Rendre hommage et manifester de la reconnaissance à ceux des « ahl al-amr » (détenteurs de l’autorité), qui œuvrent, avec honnêteté et abnégation, pour que la justice et la liberté règnent dans le pays et profitent à tous les enfants de la nation, pour que se réalisent la prospérité, ce n’est aucunement l’expression d’une servitude et d’une crainte. De même, louer ceux qui ont pour rôle de médiatiser, de transmettre et d’éduquer (Imam, éducateur, enseignant etc.) pour que s’observent pleinement les commandements d’un Islam du juste milieu, tolérant et à mille lieux des tendances takfirites et jihadistes, ne peut-être que l’expression d’une obligation citoyenne bien comprise et  d’un devoir collectif qui incombe à toute la communauté.

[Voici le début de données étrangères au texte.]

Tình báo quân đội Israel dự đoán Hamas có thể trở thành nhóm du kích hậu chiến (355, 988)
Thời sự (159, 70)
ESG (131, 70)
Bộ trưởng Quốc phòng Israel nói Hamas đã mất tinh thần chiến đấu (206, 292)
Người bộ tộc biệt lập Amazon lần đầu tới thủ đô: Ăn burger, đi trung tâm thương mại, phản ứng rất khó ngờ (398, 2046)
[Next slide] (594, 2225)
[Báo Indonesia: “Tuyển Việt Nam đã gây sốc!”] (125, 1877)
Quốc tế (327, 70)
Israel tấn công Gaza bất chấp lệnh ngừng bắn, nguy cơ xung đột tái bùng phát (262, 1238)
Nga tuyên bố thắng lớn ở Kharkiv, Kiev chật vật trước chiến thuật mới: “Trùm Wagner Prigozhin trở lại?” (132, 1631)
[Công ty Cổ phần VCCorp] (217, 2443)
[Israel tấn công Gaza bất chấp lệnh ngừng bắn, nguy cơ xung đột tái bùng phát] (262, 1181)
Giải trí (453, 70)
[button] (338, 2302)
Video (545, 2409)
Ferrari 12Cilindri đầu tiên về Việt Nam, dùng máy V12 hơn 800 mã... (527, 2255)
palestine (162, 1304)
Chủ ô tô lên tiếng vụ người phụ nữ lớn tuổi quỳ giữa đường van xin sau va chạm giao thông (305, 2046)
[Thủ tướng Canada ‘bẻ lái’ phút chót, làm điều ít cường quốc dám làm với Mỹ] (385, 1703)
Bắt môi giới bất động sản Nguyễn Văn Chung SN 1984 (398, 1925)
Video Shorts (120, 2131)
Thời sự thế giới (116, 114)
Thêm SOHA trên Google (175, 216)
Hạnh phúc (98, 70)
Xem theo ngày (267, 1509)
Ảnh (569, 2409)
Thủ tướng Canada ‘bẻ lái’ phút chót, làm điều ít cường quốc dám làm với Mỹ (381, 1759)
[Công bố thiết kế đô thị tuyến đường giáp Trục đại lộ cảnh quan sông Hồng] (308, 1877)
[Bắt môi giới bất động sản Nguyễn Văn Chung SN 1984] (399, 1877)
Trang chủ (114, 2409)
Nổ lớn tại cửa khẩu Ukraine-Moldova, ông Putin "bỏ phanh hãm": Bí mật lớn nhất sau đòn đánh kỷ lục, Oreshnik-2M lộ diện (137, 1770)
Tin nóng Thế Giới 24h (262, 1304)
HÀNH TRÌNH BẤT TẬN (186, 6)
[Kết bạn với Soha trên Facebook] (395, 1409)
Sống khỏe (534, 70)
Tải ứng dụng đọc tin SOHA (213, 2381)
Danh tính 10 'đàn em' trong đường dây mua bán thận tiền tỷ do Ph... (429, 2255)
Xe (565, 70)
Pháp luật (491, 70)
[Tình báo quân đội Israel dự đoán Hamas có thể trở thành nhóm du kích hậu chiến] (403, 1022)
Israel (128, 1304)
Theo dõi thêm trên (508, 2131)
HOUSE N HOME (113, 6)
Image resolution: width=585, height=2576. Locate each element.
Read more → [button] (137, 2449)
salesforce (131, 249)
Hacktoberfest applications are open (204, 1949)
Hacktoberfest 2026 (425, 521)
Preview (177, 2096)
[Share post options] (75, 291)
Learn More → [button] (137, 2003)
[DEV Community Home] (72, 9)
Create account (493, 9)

Stabilité et concorde nationale

Somme toute, le Maroc a besoin aujourd’hui, plus que jamais, de stabilité et de concorde nationale pour poursuivre son œuvre de réforme. Ce que le Maroc a réalisé de grand et de décisif en une décennie est tout simplement exceptionnel. Mais, au fond, il n’y a rien d’ « exceptionnel » sous le ciel d’un pays de plus de 12 siècles d’histoire, d’un pays de lumière et de contraste, divers et tolérant, accueillant et ouvert, telle la Tente d’Abraham ouverte sur les quatre points cardinaux.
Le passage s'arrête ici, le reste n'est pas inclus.